- Aim of the exercise -
Work through the entries below and show every line in which "speaker" is found.

Pixel coordinate grounding data
- - - - - - -
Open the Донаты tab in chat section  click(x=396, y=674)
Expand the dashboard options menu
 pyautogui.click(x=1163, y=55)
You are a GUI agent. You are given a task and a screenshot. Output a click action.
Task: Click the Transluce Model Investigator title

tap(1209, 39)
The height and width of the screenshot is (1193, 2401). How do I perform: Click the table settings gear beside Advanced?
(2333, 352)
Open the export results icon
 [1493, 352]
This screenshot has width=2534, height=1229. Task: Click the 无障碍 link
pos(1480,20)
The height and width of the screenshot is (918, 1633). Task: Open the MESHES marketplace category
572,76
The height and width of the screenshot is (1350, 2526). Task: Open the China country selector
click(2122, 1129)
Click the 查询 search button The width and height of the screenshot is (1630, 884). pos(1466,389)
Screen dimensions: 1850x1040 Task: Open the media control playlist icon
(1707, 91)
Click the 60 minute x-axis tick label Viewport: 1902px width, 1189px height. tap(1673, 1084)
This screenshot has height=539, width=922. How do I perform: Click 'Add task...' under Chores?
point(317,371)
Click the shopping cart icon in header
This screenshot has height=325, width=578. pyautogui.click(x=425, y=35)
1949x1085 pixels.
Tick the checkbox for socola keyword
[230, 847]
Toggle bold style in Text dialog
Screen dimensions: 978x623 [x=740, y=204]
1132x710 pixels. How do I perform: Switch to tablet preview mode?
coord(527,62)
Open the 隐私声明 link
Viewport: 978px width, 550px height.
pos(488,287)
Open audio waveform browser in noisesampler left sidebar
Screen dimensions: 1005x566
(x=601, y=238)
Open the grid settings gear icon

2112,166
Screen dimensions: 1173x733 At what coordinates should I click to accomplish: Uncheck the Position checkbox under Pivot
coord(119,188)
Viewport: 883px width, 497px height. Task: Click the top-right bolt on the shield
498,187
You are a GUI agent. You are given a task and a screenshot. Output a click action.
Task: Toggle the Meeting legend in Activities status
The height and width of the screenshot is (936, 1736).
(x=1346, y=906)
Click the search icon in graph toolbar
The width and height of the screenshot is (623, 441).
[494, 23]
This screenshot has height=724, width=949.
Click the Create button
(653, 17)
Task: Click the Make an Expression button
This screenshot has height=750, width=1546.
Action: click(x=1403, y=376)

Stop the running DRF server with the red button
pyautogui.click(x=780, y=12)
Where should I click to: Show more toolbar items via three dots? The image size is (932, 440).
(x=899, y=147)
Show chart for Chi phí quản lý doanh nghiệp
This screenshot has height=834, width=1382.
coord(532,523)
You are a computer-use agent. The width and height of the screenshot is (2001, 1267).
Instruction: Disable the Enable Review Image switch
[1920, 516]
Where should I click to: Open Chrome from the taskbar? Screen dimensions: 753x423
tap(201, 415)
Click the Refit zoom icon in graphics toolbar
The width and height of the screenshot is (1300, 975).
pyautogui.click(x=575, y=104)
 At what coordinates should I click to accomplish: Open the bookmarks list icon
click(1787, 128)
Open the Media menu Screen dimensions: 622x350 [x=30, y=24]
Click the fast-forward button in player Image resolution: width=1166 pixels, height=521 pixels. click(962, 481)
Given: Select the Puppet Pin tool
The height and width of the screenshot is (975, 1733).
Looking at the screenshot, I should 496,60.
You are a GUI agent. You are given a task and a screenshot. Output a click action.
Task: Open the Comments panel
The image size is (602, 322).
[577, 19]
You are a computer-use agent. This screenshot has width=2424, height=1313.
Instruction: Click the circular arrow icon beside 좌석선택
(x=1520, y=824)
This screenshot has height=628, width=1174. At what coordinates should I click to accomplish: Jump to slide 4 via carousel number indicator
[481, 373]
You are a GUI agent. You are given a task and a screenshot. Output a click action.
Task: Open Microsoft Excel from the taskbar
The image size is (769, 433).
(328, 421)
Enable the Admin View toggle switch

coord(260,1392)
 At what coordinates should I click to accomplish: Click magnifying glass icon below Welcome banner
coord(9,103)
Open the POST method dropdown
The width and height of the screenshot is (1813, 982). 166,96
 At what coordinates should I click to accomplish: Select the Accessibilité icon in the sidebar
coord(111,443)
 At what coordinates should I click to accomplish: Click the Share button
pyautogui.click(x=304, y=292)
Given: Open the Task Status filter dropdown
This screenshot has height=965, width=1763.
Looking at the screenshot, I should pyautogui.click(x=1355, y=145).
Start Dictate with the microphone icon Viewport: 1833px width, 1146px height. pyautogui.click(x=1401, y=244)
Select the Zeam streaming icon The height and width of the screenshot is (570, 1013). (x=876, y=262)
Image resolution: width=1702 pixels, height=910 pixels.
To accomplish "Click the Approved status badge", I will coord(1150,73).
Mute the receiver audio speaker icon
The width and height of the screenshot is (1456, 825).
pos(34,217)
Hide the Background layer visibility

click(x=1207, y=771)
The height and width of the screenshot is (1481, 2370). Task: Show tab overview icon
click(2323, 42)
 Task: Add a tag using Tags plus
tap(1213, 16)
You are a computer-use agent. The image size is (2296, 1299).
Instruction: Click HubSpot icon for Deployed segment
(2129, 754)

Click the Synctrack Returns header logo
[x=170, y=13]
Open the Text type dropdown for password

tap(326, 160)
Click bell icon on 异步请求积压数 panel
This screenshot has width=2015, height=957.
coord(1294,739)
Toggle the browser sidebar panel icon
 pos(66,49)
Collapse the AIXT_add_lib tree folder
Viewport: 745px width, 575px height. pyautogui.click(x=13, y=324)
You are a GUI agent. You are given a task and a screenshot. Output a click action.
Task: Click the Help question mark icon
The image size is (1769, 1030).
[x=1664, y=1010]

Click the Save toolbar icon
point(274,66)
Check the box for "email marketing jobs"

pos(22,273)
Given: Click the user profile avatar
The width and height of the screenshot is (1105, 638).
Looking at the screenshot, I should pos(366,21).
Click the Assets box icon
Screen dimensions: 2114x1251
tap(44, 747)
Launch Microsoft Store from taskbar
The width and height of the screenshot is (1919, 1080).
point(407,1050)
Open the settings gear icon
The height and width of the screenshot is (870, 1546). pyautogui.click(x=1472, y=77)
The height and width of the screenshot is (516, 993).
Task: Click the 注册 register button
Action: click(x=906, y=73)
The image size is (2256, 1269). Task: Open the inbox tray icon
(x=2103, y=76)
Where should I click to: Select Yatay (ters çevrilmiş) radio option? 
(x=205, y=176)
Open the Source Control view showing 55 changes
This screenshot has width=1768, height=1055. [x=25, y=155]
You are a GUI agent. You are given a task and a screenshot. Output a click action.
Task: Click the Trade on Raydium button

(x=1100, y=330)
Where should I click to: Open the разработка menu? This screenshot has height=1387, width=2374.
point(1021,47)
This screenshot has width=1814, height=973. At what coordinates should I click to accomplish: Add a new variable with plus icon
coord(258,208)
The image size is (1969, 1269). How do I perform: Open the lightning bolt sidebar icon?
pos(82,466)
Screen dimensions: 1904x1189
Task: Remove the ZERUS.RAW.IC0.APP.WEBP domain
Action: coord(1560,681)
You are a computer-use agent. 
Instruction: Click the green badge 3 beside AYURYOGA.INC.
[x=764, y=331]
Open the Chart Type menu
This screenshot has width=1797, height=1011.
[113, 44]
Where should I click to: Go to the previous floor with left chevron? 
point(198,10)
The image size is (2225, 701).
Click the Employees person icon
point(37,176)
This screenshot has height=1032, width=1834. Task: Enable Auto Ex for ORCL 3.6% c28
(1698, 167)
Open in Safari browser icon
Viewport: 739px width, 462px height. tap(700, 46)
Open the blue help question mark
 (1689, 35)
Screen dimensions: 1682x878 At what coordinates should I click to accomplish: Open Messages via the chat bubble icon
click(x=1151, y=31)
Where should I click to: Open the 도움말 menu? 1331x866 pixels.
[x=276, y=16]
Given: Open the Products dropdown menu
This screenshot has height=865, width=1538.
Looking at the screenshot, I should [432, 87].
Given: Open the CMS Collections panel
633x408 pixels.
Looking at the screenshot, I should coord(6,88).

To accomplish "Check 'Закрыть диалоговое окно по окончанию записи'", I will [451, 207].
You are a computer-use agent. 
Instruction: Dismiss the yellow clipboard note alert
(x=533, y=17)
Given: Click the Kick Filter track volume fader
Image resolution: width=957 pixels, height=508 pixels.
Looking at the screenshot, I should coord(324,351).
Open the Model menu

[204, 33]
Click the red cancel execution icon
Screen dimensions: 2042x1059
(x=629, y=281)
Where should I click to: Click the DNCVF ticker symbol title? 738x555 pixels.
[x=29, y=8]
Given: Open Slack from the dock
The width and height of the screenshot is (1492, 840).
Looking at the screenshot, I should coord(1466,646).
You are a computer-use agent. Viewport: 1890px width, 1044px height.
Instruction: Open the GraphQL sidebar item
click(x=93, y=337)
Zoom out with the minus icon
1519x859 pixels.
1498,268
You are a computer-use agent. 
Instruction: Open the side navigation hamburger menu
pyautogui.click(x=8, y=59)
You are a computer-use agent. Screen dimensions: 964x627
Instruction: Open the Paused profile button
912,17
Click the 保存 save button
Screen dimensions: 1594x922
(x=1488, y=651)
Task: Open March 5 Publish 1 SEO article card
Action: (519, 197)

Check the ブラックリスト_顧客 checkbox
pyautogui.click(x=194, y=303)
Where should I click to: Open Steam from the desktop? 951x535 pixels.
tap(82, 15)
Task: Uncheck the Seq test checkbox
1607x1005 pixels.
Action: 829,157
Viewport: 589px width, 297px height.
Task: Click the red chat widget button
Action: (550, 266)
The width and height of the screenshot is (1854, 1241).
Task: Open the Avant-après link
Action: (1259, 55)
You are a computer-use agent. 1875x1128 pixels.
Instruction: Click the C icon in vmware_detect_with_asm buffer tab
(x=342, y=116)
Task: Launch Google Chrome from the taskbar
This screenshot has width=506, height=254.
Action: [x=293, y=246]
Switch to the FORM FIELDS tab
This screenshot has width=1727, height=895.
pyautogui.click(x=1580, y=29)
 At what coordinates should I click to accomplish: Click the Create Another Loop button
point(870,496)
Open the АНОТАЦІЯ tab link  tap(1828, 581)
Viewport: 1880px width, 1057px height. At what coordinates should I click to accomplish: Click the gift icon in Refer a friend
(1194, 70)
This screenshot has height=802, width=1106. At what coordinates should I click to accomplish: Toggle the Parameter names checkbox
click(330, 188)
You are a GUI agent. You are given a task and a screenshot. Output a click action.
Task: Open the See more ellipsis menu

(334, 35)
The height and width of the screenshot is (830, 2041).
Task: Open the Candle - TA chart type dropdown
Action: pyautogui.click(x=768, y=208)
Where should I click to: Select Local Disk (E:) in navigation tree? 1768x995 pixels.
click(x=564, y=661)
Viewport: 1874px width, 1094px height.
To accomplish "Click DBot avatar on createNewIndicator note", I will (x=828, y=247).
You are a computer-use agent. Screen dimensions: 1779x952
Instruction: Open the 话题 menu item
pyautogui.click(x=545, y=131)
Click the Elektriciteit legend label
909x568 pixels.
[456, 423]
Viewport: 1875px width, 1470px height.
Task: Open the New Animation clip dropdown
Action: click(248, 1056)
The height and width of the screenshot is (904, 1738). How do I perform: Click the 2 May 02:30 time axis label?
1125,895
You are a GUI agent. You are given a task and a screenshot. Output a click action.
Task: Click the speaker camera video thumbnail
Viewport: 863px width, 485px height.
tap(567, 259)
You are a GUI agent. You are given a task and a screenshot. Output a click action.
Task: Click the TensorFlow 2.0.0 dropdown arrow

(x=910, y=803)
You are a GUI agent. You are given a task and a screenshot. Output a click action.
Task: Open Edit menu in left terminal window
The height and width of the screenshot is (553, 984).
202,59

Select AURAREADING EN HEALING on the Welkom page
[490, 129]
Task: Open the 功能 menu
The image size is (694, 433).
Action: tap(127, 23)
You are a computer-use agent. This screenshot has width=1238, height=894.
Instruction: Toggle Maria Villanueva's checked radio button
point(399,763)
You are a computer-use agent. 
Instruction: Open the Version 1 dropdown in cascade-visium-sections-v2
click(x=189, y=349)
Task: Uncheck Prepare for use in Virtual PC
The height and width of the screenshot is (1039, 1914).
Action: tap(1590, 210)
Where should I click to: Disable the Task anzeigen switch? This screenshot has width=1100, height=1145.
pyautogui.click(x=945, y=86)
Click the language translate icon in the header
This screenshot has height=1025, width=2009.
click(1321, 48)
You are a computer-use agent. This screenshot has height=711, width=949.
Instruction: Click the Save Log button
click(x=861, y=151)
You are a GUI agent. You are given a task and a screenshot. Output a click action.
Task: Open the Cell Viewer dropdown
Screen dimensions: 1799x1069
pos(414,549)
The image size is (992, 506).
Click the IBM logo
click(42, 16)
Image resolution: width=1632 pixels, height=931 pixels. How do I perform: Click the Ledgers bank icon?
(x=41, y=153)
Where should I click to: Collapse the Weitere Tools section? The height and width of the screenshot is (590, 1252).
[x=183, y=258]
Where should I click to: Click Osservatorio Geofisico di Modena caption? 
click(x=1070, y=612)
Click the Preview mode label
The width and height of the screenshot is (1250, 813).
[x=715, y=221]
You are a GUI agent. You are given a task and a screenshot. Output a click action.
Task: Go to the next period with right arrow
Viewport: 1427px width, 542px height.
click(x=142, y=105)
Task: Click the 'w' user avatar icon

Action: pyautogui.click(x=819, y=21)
- - - - - - -
- Exercise response -
Mute the receiver audio speaker icon
Task: Click the speaker camera video thumbnail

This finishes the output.